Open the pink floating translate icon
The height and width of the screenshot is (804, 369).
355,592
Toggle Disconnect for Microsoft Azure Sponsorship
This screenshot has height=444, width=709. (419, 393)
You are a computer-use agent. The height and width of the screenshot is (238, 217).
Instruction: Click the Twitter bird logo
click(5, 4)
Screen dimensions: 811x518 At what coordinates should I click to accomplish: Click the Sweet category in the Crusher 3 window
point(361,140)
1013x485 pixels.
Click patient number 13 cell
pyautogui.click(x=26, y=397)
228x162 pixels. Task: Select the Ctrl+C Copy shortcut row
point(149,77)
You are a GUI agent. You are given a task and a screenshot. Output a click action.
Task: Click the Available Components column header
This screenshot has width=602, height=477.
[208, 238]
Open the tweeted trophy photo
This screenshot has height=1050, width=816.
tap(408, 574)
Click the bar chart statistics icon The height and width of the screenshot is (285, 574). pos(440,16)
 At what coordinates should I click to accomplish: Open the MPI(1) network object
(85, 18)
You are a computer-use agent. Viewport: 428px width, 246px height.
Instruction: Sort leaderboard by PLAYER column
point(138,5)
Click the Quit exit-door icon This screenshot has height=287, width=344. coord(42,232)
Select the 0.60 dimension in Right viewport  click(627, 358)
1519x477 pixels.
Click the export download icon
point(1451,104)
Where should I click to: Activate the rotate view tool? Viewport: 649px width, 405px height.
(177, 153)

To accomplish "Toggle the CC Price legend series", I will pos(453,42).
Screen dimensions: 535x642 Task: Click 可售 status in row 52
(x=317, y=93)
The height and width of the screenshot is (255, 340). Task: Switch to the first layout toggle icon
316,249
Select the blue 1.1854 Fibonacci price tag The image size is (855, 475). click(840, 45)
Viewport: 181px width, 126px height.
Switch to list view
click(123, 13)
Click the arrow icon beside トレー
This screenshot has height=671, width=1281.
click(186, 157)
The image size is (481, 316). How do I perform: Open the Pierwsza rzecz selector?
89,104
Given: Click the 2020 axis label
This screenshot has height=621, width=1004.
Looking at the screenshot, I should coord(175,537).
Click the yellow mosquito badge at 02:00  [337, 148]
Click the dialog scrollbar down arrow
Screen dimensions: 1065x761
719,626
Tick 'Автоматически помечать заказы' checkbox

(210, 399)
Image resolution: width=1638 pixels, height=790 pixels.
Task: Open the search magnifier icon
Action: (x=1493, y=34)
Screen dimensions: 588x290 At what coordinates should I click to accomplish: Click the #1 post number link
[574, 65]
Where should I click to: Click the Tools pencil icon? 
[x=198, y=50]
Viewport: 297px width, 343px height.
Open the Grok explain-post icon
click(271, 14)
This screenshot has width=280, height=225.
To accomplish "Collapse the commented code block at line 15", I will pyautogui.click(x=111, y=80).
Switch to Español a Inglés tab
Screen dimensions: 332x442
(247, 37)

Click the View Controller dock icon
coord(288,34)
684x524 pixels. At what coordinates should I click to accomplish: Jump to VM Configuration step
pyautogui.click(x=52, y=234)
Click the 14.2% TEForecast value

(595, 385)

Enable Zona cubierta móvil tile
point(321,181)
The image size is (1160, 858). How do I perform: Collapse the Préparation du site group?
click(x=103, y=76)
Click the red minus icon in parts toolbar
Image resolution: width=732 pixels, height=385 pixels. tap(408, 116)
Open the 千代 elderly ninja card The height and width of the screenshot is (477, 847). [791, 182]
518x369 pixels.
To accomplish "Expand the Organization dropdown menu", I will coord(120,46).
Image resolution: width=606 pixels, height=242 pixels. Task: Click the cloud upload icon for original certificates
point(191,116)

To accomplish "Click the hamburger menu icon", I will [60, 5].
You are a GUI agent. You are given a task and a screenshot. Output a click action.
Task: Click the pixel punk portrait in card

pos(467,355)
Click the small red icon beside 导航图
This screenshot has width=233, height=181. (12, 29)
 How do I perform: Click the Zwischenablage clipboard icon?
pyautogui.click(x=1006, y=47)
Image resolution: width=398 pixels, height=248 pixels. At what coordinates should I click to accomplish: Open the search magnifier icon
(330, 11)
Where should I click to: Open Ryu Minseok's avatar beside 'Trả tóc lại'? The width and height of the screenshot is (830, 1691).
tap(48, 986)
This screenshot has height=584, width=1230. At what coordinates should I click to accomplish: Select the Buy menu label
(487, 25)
· · · ·
→ ABOUT THIS EXERCISE
All the lines above need to be printed again, exactly.

→ EXERCISE SOLUTION
Open the pink floating translate icon
The height and width of the screenshot is (804, 369).
355,592
Toggle Disconnect for Microsoft Azure Sponsorship
This screenshot has height=444, width=709. (419, 393)
You are a computer-use agent. The height and width of the screenshot is (238, 217).
Instruction: Click the Twitter bird logo
click(5, 4)
Screen dimensions: 811x518 At what coordinates should I click to accomplish: Click the Sweet category in the Crusher 3 window
point(361,140)
1013x485 pixels.
Click patient number 13 cell
pyautogui.click(x=26, y=397)
228x162 pixels. Task: Select the Ctrl+C Copy shortcut row
point(149,77)
You are a GUI agent. You are given a task and a screenshot. Output a click action.
Task: Click the Available Components column header
This screenshot has width=602, height=477.
[208, 238]
Open the tweeted trophy photo
This screenshot has height=1050, width=816.
tap(408, 574)
Click the bar chart statistics icon The height and width of the screenshot is (285, 574). pos(440,16)
 At what coordinates should I click to accomplish: Open the MPI(1) network object
(85, 18)
You are a computer-use agent. Viewport: 428px width, 246px height.
Instruction: Sort leaderboard by PLAYER column
point(138,5)
Click the Quit exit-door icon This screenshot has height=287, width=344. coord(42,232)
Select the 0.60 dimension in Right viewport  click(627, 358)
1519x477 pixels.
Click the export download icon
point(1451,104)
Where should I click to: Activate the rotate view tool? Viewport: 649px width, 405px height.
(177, 153)

To accomplish "Toggle the CC Price legend series", I will pos(453,42).
Screen dimensions: 535x642 Task: Click 可售 status in row 52
(x=317, y=93)
The height and width of the screenshot is (255, 340). Task: Switch to the first layout toggle icon
316,249
Select the blue 1.1854 Fibonacci price tag The image size is (855, 475). click(840, 45)
Viewport: 181px width, 126px height.
Switch to list view
click(123, 13)
Click the arrow icon beside トレー
This screenshot has height=671, width=1281.
click(186, 157)
The image size is (481, 316). How do I perform: Open the Pierwsza rzecz selector?
89,104
Given: Click the 2020 axis label
This screenshot has height=621, width=1004.
Looking at the screenshot, I should coord(175,537).
Click the yellow mosquito badge at 02:00  [337, 148]
Click the dialog scrollbar down arrow
Screen dimensions: 1065x761
719,626
Tick 'Автоматически помечать заказы' checkbox

(210, 399)
Image resolution: width=1638 pixels, height=790 pixels.
Task: Open the search magnifier icon
Action: (x=1493, y=34)
Screen dimensions: 588x290 At what coordinates should I click to accomplish: Click the #1 post number link
[574, 65]
Where should I click to: Click the Tools pencil icon? 
[x=198, y=50]
Viewport: 297px width, 343px height.
Open the Grok explain-post icon
click(271, 14)
This screenshot has width=280, height=225.
To accomplish "Collapse the commented code block at line 15", I will pyautogui.click(x=111, y=80).
Switch to Español a Inglés tab
Screen dimensions: 332x442
(247, 37)

Click the View Controller dock icon
coord(288,34)
684x524 pixels. At what coordinates should I click to accomplish: Jump to VM Configuration step
pyautogui.click(x=52, y=234)
Click the 14.2% TEForecast value

(595, 385)

Enable Zona cubierta móvil tile
point(321,181)
The image size is (1160, 858). How do I perform: Collapse the Préparation du site group?
click(x=103, y=76)
Click the red minus icon in parts toolbar
Image resolution: width=732 pixels, height=385 pixels. tap(408, 116)
Open the 千代 elderly ninja card The height and width of the screenshot is (477, 847). [791, 182]
518x369 pixels.
To accomplish "Expand the Organization dropdown menu", I will coord(120,46).
Image resolution: width=606 pixels, height=242 pixels. Task: Click the cloud upload icon for original certificates
point(191,116)

To accomplish "Click the hamburger menu icon", I will [60, 5].
You are a GUI agent. You are given a task and a screenshot. Output a click action.
Task: Click the pixel punk portrait in card

pos(467,355)
Click the small red icon beside 导航图
This screenshot has width=233, height=181. (12, 29)
 How do I perform: Click the Zwischenablage clipboard icon?
pyautogui.click(x=1006, y=47)
Image resolution: width=398 pixels, height=248 pixels. At what coordinates should I click to accomplish: Open the search magnifier icon
(330, 11)
Where should I click to: Open Ryu Minseok's avatar beside 'Trả tóc lại'? The width and height of the screenshot is (830, 1691).
tap(48, 986)
This screenshot has height=584, width=1230. At what coordinates should I click to accomplish: Select the Buy menu label
(487, 25)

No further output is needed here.